Your objective: If a line in the listing carries the word "will", return a copy of that line.

Records supplied:
──────────

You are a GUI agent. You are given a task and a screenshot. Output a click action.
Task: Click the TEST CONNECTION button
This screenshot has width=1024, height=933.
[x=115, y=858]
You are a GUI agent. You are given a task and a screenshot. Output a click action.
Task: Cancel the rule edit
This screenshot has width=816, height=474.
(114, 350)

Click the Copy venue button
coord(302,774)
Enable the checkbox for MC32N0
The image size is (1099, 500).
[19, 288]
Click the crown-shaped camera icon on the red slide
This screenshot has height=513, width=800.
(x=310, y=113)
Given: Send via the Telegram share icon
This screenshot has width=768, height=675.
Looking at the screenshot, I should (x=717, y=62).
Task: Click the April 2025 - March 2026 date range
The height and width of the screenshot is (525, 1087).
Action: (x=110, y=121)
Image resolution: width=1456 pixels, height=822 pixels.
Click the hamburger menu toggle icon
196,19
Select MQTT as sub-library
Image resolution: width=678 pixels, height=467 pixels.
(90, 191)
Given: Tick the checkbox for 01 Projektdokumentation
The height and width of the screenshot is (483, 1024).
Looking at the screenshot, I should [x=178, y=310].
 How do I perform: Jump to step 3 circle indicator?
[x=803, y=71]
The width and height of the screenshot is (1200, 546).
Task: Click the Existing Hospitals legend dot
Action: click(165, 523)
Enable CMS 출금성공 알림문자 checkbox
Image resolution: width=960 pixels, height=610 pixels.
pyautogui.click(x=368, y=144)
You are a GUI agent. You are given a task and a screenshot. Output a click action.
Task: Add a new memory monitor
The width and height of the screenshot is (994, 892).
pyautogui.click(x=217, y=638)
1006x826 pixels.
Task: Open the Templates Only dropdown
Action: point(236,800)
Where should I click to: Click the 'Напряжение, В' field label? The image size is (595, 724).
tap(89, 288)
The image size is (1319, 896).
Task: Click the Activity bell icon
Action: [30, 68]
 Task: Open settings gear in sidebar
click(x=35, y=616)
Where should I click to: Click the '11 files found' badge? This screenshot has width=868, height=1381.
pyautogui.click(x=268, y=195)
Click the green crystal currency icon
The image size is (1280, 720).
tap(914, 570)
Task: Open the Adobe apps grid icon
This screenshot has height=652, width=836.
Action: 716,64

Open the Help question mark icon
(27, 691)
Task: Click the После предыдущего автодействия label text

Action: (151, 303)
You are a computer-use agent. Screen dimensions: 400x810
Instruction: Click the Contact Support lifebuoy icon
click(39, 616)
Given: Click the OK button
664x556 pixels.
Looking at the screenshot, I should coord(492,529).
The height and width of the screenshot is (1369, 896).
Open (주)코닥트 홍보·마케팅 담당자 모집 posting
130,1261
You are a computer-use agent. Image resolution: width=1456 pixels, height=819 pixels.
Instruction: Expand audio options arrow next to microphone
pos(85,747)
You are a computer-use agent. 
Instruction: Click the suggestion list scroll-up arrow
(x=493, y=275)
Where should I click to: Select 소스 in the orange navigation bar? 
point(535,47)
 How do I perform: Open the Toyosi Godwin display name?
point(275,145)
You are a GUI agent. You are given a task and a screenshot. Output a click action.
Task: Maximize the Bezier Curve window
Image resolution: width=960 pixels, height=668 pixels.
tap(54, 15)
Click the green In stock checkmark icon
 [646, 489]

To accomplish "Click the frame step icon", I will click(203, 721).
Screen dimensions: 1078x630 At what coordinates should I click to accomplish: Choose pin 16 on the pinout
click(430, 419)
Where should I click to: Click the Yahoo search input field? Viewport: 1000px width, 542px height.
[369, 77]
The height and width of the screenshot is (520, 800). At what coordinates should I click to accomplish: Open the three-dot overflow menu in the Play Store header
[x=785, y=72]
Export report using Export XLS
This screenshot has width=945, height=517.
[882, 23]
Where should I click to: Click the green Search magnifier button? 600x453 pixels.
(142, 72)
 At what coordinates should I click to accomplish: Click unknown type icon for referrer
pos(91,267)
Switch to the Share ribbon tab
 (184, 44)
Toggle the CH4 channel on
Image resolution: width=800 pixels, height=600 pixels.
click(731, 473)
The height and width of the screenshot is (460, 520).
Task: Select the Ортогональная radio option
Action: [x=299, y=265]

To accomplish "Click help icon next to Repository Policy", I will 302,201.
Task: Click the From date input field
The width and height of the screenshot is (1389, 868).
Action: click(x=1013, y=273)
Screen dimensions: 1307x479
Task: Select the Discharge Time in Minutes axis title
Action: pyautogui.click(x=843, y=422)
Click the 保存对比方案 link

──────────

Solution to the exercise:
To accomplish "Click the frame step icon", I will click(203, 721).
To accomplish "Click help icon next to Repository Policy", I will 302,201.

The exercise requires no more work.